C’est un système compliqué basée sur la puissance des services de renseignements, notamment le DRS, qui est présent dans tous les domaines de la vie (hôpitaux, universités, partis, marchés, télévision, association…). Il y a un service puissant qui monopolise le jeu politique. Il n’obéit à aucun contrôle puisque la majorité des actes de gestion du pays se passent en dehors des institutions. On peut aligner les institutions (un chef de l’Etat, un parlement, un sénat, des APC, APW…) mais nous sommes convaincus que le jeu politique se déroule en dehors de toutes ces institutions.
Bouteflika participe à ce jeu mais sans en être le pouvoir entier.

Le changement qui doit se produire en Algérie doit dépasser le départ d’un homme. Cela doit être un changement à même de permettre à l’Algérie d’accéder à la démocratie.

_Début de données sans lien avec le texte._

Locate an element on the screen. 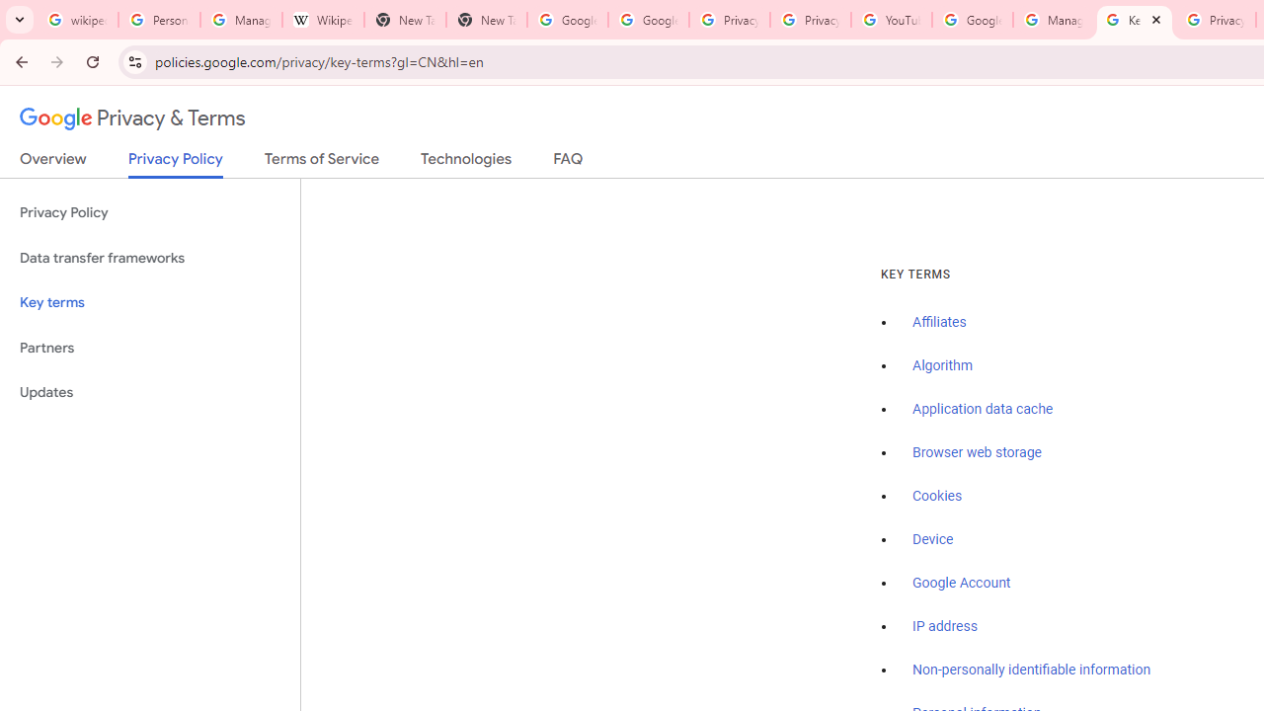 Image resolution: width=1264 pixels, height=711 pixels. 'Cookies' is located at coordinates (936, 495). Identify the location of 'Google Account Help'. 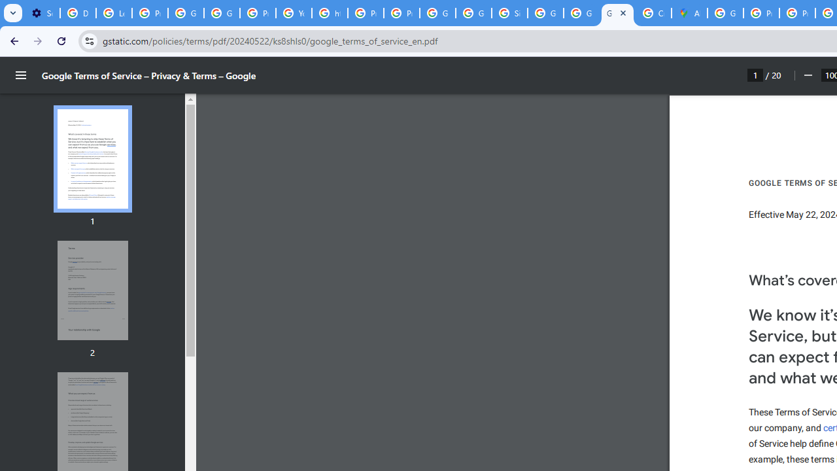
(185, 13).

Maintenant sur le mode d’accès à la démocratie, sur un plan personnel, je ne crois pas aujourd’hui à la seule possibilité de faire évoluer le système politique algérien vers la démocratie de l’intérieur.
Les expériences sont là, il y a bien des partis politiques, il y a bien des expériences de gens qui ont cru à la possibilité de réformer le pouvoir de l’intérieur.
La dernière en date, rapportée par les médias nationaux et internationaux, a été l’élection présidentielle de 2004, lorsque l’ancien premier ministre de Bouteflika, Ali Benflis, s’était porté candidat. Il y a eu tout un tapage médiatique et on a voulu à ce moment là accréditer la thèse qu’il était possible de réformer le système de l’intérieur en jouant tel clan contre tel clan. L’aboutissement de cette élection a bien prouvé que le système est cimenté par des intérêts qui arrivent à unir tous les compartiments du pouvoir.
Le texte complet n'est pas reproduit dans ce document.